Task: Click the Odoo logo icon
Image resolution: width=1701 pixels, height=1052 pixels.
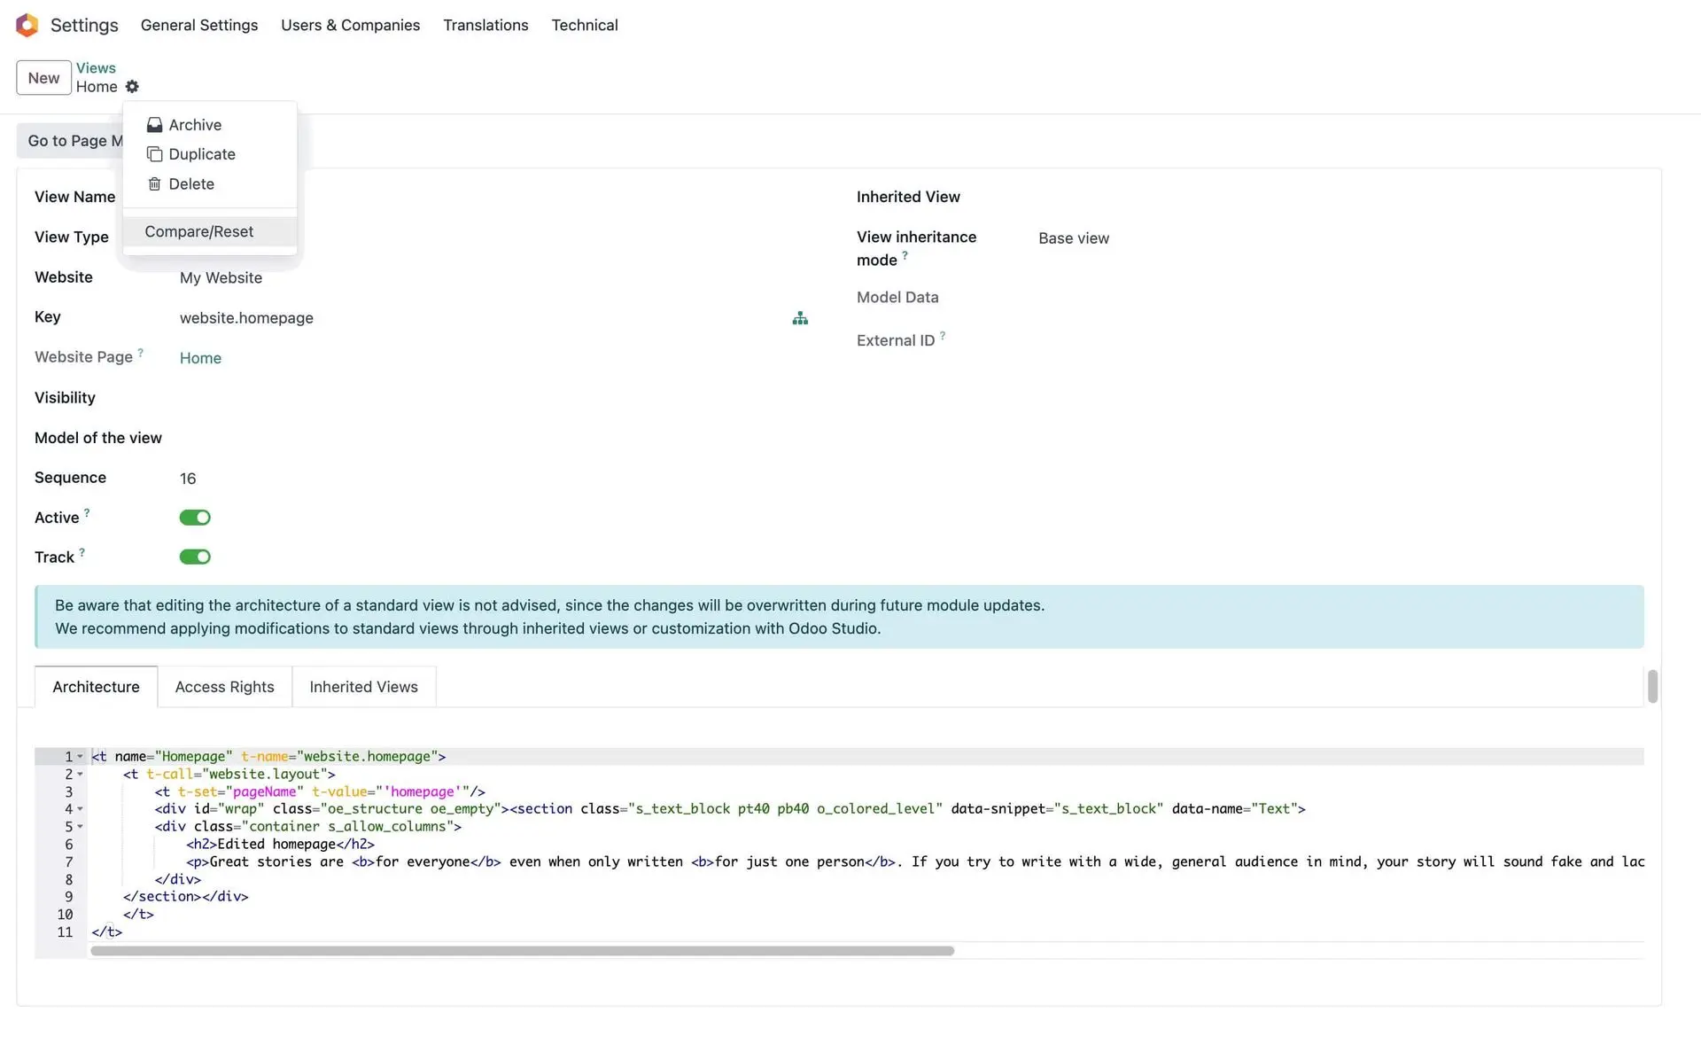Action: [27, 25]
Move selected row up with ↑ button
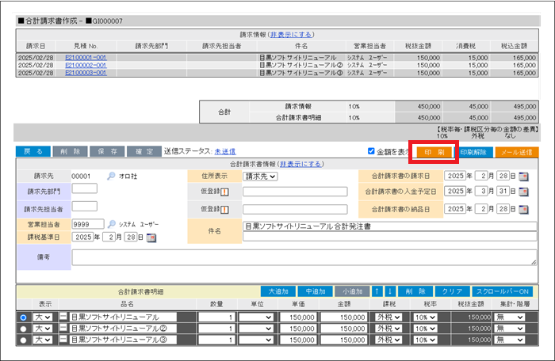This screenshot has width=555, height=361. pos(378,291)
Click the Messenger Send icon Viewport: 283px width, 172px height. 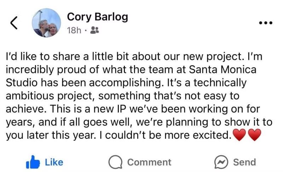[221, 162]
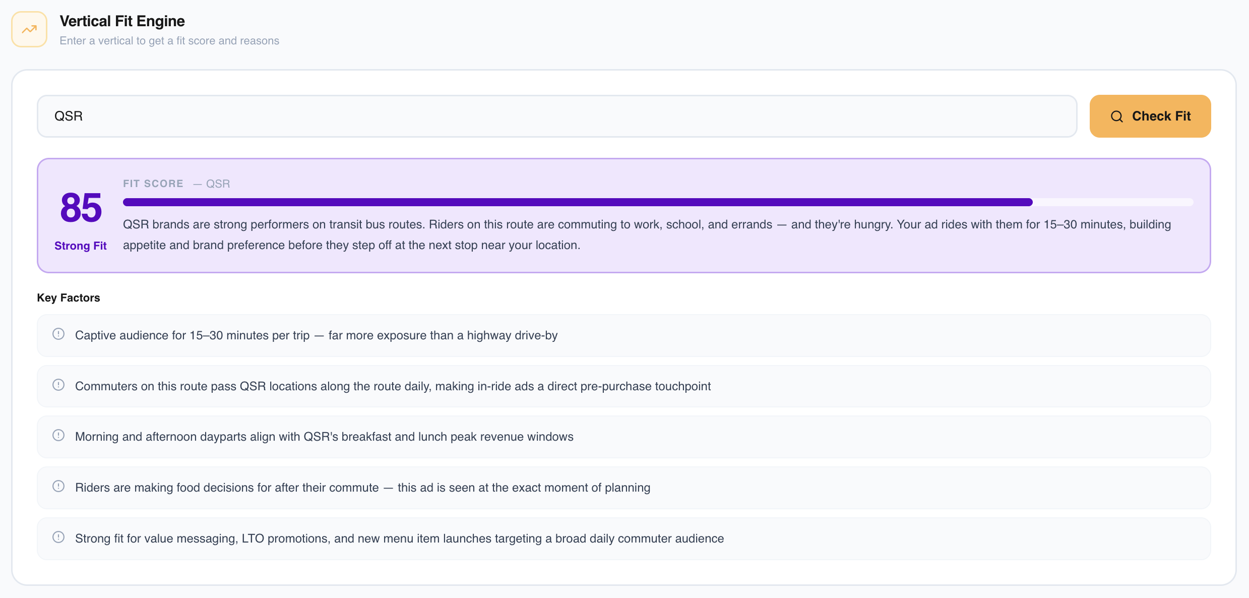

——

WHAT THIS TASK INVOLVES >>
Rewrite the records starting at the beginning and ending at the line that contains "This screenshot has", with "selected row" replaced by "highlighted row" and everything else unchanged. Leave the pictures out of your answer.

RESULT >>
Task: Click the Odoo logo icon
Image resolution: width=1701 pixels, height=1052 pixels.
Action: [27, 25]
Move highlighted row up with ↑ button
This screenshot has width=555, height=361. pos(378,291)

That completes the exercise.